Masking requirement in most Manitoba health-care settings to end: Shared Health

Masking requirements in Manitoba health-care settings will soon change according to Shared Health.

On Wednesday, Shared Health announced the need for masking will be lifted on May 10 in most health-care facilities throughout Manitoba.

“The changes in masking requirements are based on advice given by infection prevention and control experts and reflect the changes we’ve seen with virus transmission in our province over the past year,” said Monika Warren, Shared Health’s COO of provincially coordinated health services and its chief nursing officer, in a news release. “Care settings across the province will continue to be mask-friendly. Masks will be available to those who wish to wear them.”

Masks will still be required where care in being provided to vulnerable populations Shared Health said, like cancer and transplant patients.

“For individuals experiencing a significant illness or health event, we want to ensure the environments they visit without facilities offer them every possible measure to protect their health and wellness.”

Shared Health said facilities will still have masks at entrances and health-care employees will still be able to access medical and N95 masks.

Shared Health noted this change follows similar decisions being made throughout Canada in the past month.

While this change is being made throughout Manitoba, individual clinics may have their own rules Warren said.

In a statement to CTV News Winnipeg, Dr. Anna Ziomak with the College of Physicians and Surgeons of Manitoba said the public should still make decisions on protecting themselves how they see fit, and physicians should use their knowledge and skills to protect patients.
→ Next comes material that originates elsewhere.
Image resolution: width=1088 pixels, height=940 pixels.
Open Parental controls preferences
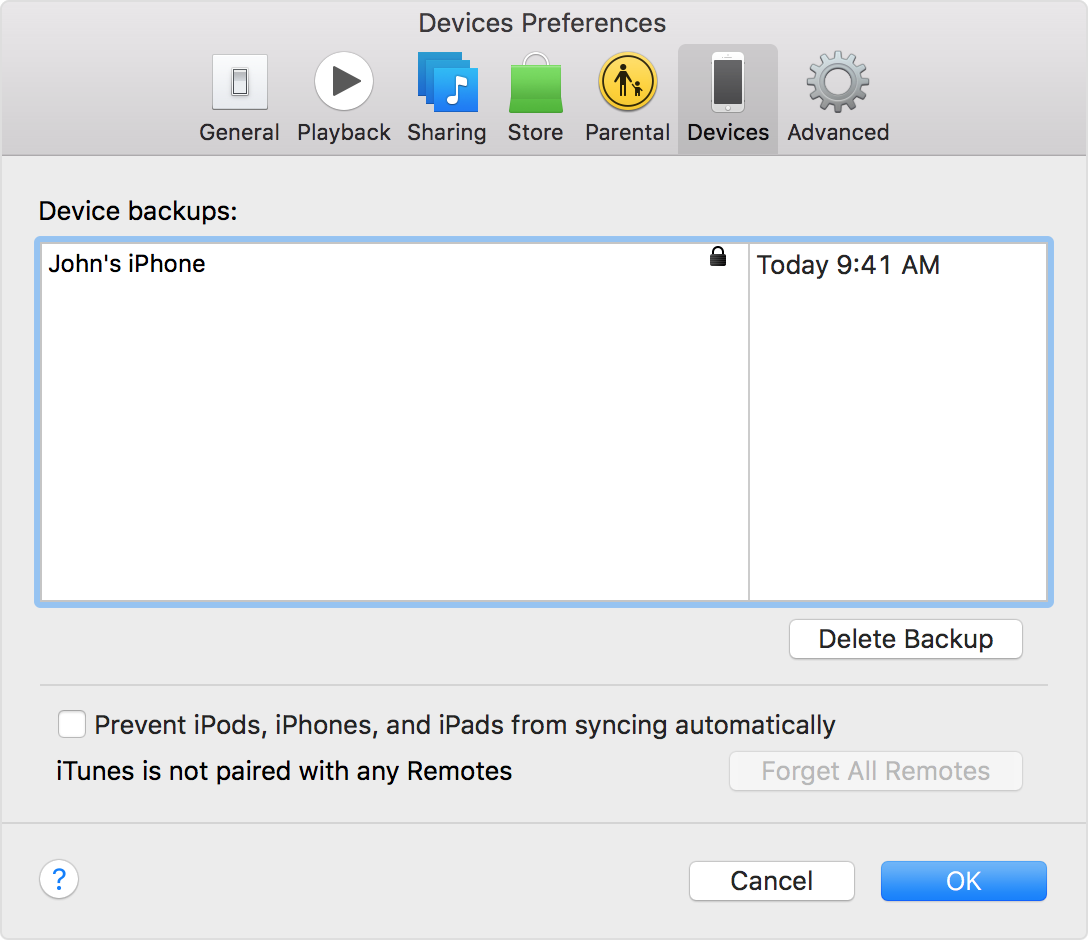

 “Physicians are reminded that protocols must not restrict access to care or affect the quality of care they provide. This means respecting requests to wear a mask during patient encounters with those who ask for it, and physicians that encourage masking cannot refuse to provide care to a patient who is not wearing a mask,” said Ziomek in an email.

People are still being encouraged to take the appropriate steps to limit their risk of illness, such as washing hands, sneezing or coughing into their elbow, staying home when sick and staying up to date on vaccines.